Big budgets and summer blockbusters are the popcorn and large coke of Hollywood and they cost millions. Every studio swings for the fences and expects massive numbers to hit with every summer film. Some do shockingly well, Guardians of the Galaxy, others do horrifically bad, the latest Fantastic Four. Now, before it has even been released to the public, the Warcraft film is dying quickly on the vine. It seemed like the perfect formula, a huge hit game with millions of players, a company that is incredibly successful, a smart director with great sci-fi credits, and millions of fantasy fans worldwide. So why is it that people see the movie dead before it even gets out of the gate?
Warcraft fans are a tough breed. I played almost every Blizzard game except Warcraft until the MMO came out. I devoted huge amounts of my time into World of Warcraft and I still play through every expansion, yet even I am not hardcore enough for many of the players. People take this game seriously and they should, it takes hours, days, and months to play. The fans absolutely should have a voice. However, these fans while fully passionate and willing to spend millions on a game do not represent the mass market. That was the first mistake by Legendary, thinking that the world was ready for Warcraft, when really only Warcraft fans are ready for Warcraft, and even they will have a huge opinion on the topic and tell Blizzard that they got something wrong, at least twice.
The second big problem is how fantasy films or television shows are portrayed to the masses. Let’s go back a few years and look at Lord of the Rings and Game of Thrones. Both have huge fantasy elements, but both have a style that is grounded in a reality. The orcs have a large human element to them in LOTR. The elves are somehow relatable. It is how people see things somehow grounded in our reality.

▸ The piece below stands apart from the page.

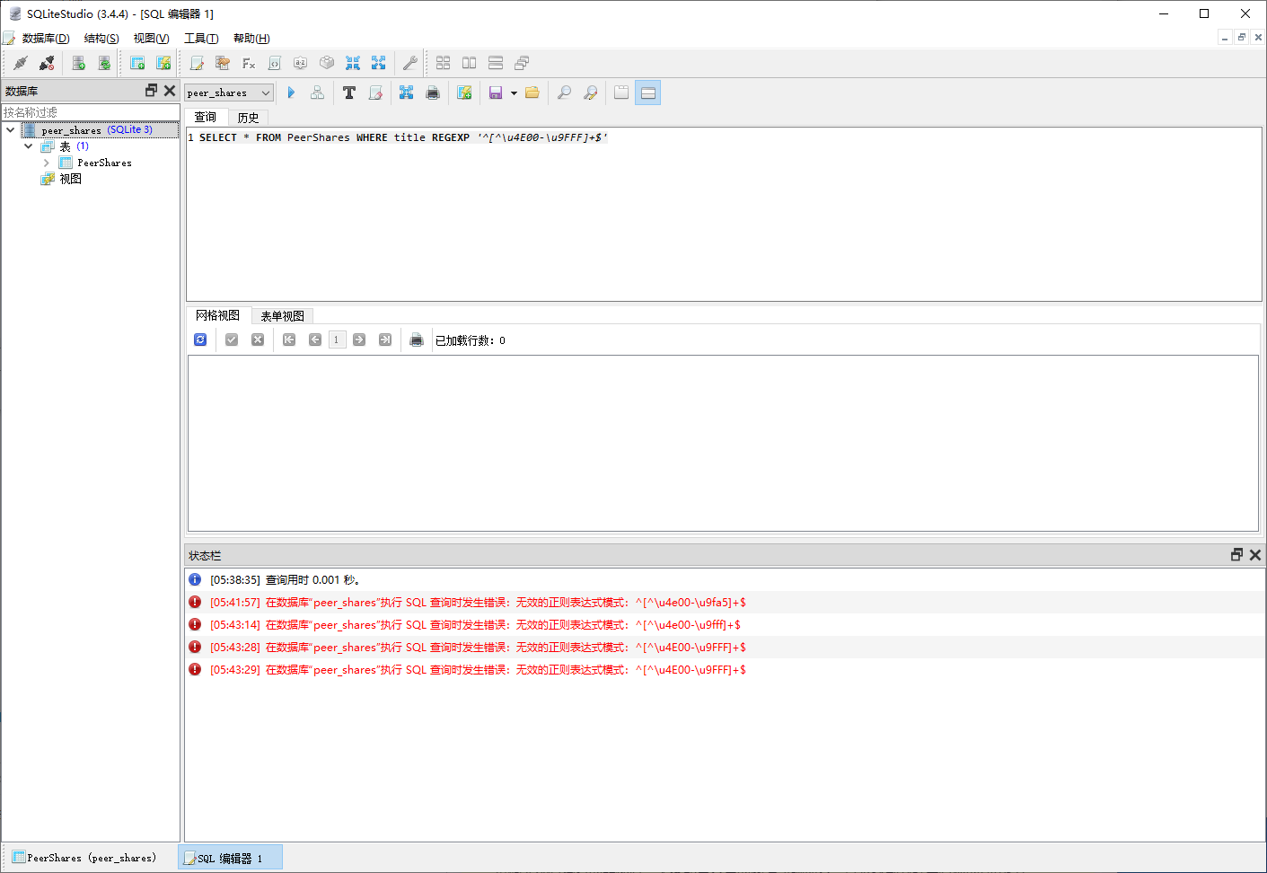Click the add database icon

In Game of Thrones the white walkers look realistic because of their human form. We can mentally buy a sense of realism because they are human sized. Warcraft has always had larger than life monsters and characters. Their orcs all look like the Hulk, which is cool and awesome and we love them, but does everybody love them? Remember when Ang Lee tried to make a Hulk movie that had you sympathize and feel human? Ya, how well did that do?

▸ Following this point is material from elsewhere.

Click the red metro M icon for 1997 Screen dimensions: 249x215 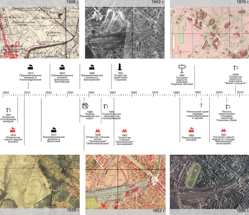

It is all a question of proportion and Blizzard’s characters are better suited for a cartoon rather than to share the screen with real human actors. It is a game, it should be over the top and out of proportion. It is why so many game developers adopt a cartoonish approach sometimes, because games that try to look too real eventually look dated when new graphics come out that make everything done before obsolete. Trying to make the success of a cartoon based universe into a realistic film to sell to the masses is not an easy formula. The Warhammer universe suffers from the exact same problem which may be one of the reasons why Games Workshop does not do big Hollywood movies. All of the monsters and characters are just so over the top in a cartoon way. Had Legendary done the entire movie in CGI as per Pixar or Dreamworks would they have found a more forgiving critic circle?
The other main issue is the real size and scope of Warcraft. Take Lord of the Rings for an example, everything in those films is based on three novels, okay more if you include The Hobbit and Silmarillion. Everything goes back to a deep and incredibly complex source material that you can reference and adhere too. Warcraft, on the other hand, has five major games, loads of expansions, and plenty of novels and subgenre games to go with it. All of them are visual and interactive. Heck, we have seen the universe of Warcraft on our PC screens for decades now. The source material is just massive, so how are you fitting all of that into one two hour movie? You simply cannot do it. There is way too much. Loads of races, characters, demons, plot lines, story arcs, it is just endless. This material exists to capture the mind of the gamer. The gamer who will devote hours to this world gets a deep reward. The world is awesome and we all live and play in it. However, the Friday night summer movie goer, well those people are not as quick to spend hours in a deep world.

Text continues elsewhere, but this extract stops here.